The logistic sigmoid function $$\sigma(x) = \frac{1}{1+e^{-x}} = \frac{e^x}{e^x + 1}$$.

## Hyperbolic Tangent

The hyperbolic tangent function $$\tanh(x) = \frac{e^x - e^{-x}}{e^x + e^{-x}} = \frac{e^{2x} - 1}{e^{2x} + 1}$$.

## Relationship between Logistic Sigmoid and Hyperbolic Tangent

The logistic sigmoid and the hyperbolic tangent functions can be expressed as transformation of each other. Specifically,

\begin{align*} \tanh(x) &\defeq \frac{e^{2x} - 1}{e^{2x} + 1} = \frac{2e^{2x}}{e^{2x} + 1} - \frac{e^{2x} + 1}{e^{2x} + 1} = 2 \frac{e^{2x}}{e^{2x}} \frac{1}{1 + e^{-2x}} - 1 = 2 \sigma(2x) - 1 \end{align*}

And therefore equivalently:

\begin{align*} \sigma(x) = \frac{\tanh(x/2) + 1}{2} \end{align*}

The consequence of this relationship is that the choice of activation function between the two doesn’t much matter since each is capable of representing the one.
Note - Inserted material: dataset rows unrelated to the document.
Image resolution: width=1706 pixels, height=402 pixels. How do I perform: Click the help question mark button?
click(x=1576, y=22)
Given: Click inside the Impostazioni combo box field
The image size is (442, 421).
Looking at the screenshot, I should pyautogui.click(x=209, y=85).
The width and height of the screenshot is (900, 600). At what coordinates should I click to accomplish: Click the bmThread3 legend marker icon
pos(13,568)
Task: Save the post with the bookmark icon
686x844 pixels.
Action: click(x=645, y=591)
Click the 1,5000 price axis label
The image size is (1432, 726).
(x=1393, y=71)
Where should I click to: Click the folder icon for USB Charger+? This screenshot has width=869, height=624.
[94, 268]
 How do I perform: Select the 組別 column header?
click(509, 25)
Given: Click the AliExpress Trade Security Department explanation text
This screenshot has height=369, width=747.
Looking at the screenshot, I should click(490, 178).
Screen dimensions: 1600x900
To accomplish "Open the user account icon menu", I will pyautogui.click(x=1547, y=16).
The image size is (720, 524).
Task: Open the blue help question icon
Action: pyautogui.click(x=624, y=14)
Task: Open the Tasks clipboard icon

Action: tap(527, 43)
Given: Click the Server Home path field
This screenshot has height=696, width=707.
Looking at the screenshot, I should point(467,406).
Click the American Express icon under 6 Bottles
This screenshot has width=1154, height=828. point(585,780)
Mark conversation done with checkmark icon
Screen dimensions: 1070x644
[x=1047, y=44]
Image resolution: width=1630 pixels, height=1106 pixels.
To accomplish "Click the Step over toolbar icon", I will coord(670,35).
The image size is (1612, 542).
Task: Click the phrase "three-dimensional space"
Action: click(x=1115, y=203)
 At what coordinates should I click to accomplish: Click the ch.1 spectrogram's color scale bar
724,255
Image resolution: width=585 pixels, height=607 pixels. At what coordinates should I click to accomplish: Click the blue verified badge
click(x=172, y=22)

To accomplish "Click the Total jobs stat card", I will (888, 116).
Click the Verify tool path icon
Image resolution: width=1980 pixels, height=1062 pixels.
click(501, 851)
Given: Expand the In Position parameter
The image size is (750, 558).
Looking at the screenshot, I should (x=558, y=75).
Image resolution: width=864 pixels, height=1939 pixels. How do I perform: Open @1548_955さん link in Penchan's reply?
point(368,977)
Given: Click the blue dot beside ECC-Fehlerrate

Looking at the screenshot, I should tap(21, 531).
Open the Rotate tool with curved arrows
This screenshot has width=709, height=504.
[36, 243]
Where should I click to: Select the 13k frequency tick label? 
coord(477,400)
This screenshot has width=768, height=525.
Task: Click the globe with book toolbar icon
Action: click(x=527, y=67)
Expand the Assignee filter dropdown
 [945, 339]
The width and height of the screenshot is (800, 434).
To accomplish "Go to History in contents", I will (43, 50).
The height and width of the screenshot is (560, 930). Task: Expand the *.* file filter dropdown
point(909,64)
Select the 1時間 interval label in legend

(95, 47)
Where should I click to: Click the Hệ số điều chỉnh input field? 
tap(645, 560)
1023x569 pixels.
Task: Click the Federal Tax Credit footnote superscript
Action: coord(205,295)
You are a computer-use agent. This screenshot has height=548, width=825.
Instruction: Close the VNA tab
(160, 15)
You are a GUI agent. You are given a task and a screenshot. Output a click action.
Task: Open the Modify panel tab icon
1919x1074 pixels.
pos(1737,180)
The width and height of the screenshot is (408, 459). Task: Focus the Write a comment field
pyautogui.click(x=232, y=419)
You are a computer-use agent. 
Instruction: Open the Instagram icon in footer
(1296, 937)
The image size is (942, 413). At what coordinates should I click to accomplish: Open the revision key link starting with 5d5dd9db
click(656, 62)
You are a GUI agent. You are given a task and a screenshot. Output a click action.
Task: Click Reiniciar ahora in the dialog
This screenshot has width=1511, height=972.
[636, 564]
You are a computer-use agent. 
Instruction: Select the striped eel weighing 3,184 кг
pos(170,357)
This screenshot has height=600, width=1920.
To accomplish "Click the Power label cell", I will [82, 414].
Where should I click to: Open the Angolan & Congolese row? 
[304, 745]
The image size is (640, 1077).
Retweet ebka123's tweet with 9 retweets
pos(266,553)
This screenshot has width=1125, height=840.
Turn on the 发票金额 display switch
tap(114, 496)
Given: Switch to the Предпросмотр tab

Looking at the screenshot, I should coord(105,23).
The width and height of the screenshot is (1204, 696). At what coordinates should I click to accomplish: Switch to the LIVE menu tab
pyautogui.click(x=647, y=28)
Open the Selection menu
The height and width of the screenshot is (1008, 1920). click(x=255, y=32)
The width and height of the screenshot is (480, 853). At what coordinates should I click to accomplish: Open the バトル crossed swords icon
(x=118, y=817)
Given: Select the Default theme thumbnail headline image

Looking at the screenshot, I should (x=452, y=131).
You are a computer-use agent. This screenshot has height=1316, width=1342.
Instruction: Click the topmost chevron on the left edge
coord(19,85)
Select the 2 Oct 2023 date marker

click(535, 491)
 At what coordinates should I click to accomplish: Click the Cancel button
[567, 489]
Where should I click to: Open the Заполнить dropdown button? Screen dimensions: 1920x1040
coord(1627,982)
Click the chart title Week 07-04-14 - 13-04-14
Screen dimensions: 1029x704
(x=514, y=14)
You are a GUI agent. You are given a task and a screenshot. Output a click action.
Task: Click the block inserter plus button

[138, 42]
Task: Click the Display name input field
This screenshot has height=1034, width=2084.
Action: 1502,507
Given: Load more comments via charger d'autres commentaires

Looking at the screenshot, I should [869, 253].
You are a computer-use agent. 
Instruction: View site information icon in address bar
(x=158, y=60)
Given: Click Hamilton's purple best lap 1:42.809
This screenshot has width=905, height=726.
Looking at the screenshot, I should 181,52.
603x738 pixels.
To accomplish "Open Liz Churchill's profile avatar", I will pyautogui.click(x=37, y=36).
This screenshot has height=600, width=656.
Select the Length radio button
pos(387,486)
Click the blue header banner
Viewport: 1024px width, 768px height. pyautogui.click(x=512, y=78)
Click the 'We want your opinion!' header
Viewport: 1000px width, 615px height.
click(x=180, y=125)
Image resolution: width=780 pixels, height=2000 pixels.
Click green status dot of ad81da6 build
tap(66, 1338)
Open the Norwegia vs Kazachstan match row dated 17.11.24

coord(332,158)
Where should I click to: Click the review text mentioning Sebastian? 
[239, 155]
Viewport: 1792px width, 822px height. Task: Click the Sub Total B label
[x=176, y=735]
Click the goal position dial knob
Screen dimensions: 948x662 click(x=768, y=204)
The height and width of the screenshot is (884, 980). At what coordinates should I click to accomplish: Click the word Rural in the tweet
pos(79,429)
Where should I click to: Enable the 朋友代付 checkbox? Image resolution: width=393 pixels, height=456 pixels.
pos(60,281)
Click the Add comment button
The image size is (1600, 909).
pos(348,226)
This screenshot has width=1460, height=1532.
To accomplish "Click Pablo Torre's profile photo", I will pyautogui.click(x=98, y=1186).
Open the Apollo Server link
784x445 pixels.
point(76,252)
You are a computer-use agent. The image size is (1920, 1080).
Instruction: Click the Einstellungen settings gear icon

That is, if a single scalar output from a single layer of a network using $\sigma()$ is $y(x, w) = w_0 + \sum w_i \sigma(x)$, then we can construct an equivalent network using $\tanh$ by defining $y(x, w’) = w_0’ + \sum w_i’ \tanh(x/2)$ where $w_0’ = w_0 + \sum w_i / 2$ and $w_i’ = w_i / 2$ for $i \neq 0$. Then $y(x, w) = y(x, w’)$.